Back-of-house testing is when drugs that have already been confiscated are tested. This allows festivals to test for any unsafe substances and warn festival goers of any dangerous or mis-sold substances found at the festival. The government has backed back-of-house drug testing services at festivals since August 2021. 

This year was the first since 2014 that The Loop was not able to offer its back-of-house testing service at Parklife. When seeking clarification on the policy days before Parklife, The Loop was told it would need to apply for a Home Office licence if its service was to be compliant with the law.

“The Home Office’s stance seems to be a step back into allowing for agreements with law enforcement to be allowed and instead referring to licensing requirements,” André Gomes, a communication officer for Release, which specialises in drug use and policy, told Dazed. “This is unfortunately within their rights, which creates serious costs for drug testing services.”

A Home Office spokesperson said that the Home Office has always been clear on the law but, as a regulator, it is not responsible for enforcing the law, meaning that festivals and other organisations have been able to get around the policy by getting consent from the police. 

The Loop declined to comment on the Home Office’s decision. 

Gomes said that drug testing is needed to “provide real-time alerts about potentially harmful adulterants and extra-strong batches in circulation, and is often one of the first times that party-goers are having specialist health advice and care related to drug consumption.”

A landmark study, published in the International Journal of International Drug Policy, which analysed the findings of a free, confidential front-of-house testing service by The Loop at the Secret Garden Party festival in 2016, found that the service was potentially life-saving.

The study found that one in five substances was not as sold or acquired, and one in five service users disposed of their drugs post-testing, while one in six moderated their consumption. possession and another one in six moderated their consumption. It also found that test results were shared with friends and other drug users via social media, as well as with emergency services. A similar study from last year found that 45 per cent of samples sold as MDMA tested at English festivals last summer contained no MDMA at all.

“[Release is] disappointed with the further restriction of already limited conditions for drug testing at festivals,” added Gomes. “There are 12 European countries that have drug testing services available, and the UK is increasingly falling behind by resisting these progressive and potentially life-saving policies.”

Director of, Ivan Ezquerra-Romano, told Dazed that, if no “clear and alternative” is given, the move will pose a “massive setback for harm reduction in the UK”.

“Research has shown that onsite drug safety testing contributes to the reduction of drug-related harm and deaths,” he said. “Onsite testing facilities identify substances of concern, which festival goers are likely to dispose of when notified. Then, people who engage with onsite testing facilities learn about harm reduction from the professionals, and, consequently, they are likely to moderate their use.”

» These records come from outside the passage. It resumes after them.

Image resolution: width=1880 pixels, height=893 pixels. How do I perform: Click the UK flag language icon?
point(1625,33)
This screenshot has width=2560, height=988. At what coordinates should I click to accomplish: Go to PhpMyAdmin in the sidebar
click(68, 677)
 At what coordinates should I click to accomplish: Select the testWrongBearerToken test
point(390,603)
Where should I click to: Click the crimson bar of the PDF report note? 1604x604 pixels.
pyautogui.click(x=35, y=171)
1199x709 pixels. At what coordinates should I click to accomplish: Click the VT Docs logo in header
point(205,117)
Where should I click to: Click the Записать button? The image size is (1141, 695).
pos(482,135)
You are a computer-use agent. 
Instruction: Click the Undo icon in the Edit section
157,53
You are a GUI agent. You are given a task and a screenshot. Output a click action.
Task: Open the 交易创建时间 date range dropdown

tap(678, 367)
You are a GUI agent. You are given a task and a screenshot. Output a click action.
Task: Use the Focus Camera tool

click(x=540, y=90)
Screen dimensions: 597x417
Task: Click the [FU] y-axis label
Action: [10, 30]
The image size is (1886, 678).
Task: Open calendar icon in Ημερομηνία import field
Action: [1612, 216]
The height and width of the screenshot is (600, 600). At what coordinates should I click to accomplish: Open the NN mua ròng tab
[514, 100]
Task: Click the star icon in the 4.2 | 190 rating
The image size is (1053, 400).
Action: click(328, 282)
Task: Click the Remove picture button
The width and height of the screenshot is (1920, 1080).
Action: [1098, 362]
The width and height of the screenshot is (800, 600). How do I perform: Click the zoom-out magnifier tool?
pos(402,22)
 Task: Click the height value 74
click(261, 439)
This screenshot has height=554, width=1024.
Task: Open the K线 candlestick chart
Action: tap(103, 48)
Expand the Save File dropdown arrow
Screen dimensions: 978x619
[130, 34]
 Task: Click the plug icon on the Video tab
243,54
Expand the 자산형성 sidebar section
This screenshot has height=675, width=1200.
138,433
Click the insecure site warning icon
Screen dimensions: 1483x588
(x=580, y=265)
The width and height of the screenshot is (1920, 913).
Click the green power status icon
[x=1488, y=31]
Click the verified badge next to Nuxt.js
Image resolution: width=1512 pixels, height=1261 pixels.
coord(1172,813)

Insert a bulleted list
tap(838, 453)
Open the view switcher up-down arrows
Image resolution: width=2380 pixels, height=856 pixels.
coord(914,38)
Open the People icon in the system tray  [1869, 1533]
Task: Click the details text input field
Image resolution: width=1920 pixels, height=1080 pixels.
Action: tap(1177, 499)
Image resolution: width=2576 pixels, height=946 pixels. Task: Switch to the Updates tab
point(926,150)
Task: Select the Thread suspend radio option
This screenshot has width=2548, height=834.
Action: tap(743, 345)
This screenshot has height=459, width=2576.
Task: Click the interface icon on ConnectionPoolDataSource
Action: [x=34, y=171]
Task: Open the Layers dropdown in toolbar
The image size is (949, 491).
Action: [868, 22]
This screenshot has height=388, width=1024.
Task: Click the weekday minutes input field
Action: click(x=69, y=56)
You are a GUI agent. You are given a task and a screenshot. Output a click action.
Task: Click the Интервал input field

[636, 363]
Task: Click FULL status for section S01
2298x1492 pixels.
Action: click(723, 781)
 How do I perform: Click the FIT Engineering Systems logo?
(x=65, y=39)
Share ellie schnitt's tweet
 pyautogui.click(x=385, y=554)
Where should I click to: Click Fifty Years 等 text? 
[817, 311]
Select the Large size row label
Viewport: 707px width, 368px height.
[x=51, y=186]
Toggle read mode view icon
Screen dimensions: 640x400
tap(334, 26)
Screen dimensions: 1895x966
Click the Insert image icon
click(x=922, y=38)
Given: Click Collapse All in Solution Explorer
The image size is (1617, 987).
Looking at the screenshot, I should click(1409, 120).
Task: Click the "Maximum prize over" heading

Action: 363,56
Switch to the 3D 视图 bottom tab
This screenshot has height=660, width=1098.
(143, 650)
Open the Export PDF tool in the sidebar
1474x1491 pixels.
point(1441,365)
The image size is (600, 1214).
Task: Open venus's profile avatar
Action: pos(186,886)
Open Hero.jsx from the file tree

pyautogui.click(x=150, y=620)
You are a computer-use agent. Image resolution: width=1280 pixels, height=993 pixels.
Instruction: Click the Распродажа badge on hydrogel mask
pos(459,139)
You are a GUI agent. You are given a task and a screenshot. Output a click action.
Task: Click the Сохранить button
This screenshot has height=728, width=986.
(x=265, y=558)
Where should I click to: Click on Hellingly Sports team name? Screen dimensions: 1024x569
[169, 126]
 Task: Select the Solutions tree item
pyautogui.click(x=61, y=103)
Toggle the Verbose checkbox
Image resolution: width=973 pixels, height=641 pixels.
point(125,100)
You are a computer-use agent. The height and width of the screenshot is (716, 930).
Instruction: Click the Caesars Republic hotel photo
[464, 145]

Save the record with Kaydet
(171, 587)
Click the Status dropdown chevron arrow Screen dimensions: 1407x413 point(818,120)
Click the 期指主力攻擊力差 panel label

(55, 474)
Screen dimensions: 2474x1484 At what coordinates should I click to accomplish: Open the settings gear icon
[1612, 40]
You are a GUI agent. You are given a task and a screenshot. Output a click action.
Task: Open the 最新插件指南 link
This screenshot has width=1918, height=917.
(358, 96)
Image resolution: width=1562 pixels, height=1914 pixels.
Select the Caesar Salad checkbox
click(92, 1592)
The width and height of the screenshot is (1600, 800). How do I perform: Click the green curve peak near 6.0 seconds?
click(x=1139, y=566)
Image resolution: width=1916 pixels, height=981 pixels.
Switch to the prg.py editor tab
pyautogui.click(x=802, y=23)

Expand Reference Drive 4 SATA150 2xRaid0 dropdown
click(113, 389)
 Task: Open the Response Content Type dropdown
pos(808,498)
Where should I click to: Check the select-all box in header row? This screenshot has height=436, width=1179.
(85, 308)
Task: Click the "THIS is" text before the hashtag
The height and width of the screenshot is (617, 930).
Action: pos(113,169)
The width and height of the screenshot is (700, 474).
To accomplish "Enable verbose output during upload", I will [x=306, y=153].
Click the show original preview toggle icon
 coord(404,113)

While drug testing services may not be widely available this summer, you can still buy at-home drug testing kits online, something which Gomes recommended. “This is an affordable option that tests for adulterants, but not potency or purity – while not the best, it will at least give you some sort of information,” he said.

A Home Office spokesperson said: “Our position hasn’t changed. Drug testing providers must have a licence to test for controlled drugs, including at festivals. We have consistently made this condition clear, and law enforcement have always had a responsibility to uphold this legal requirement. We continue to keep an open dialogue with any potential applicants. Festivals aiming to test drugs off their site this summer must work with the police and a Home Office licensed drug testing provider”.